List every line in the records below that contains the string "Click", matching its capitalization exactly.

Element and text position data:
▼
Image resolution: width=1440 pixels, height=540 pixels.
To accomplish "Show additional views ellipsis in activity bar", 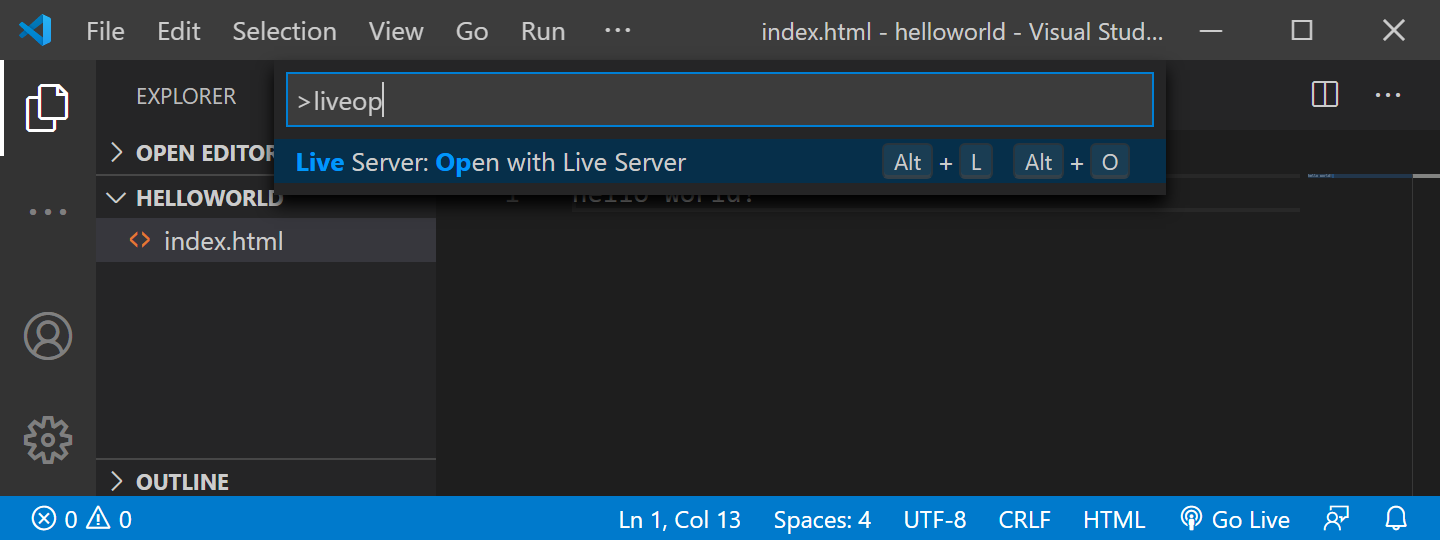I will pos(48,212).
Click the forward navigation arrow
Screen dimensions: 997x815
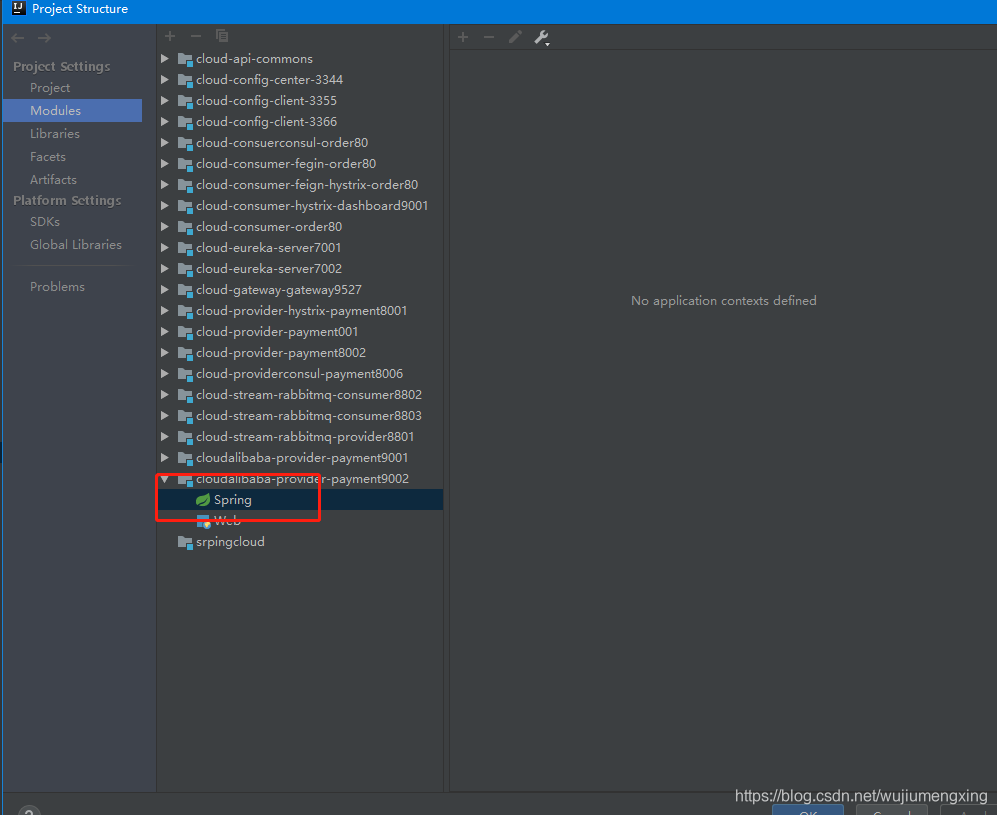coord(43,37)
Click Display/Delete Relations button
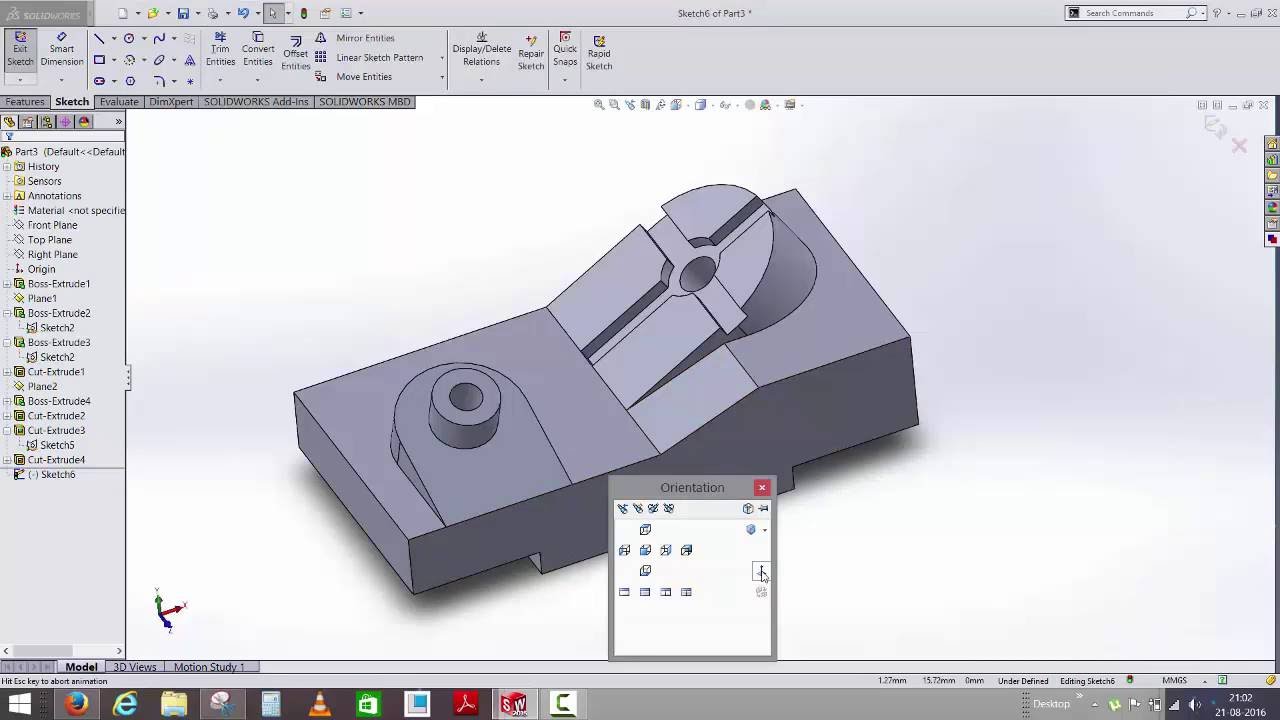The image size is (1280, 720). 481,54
▲
In response:
Click the forward navigation arrow
Click Display/Delete Relations button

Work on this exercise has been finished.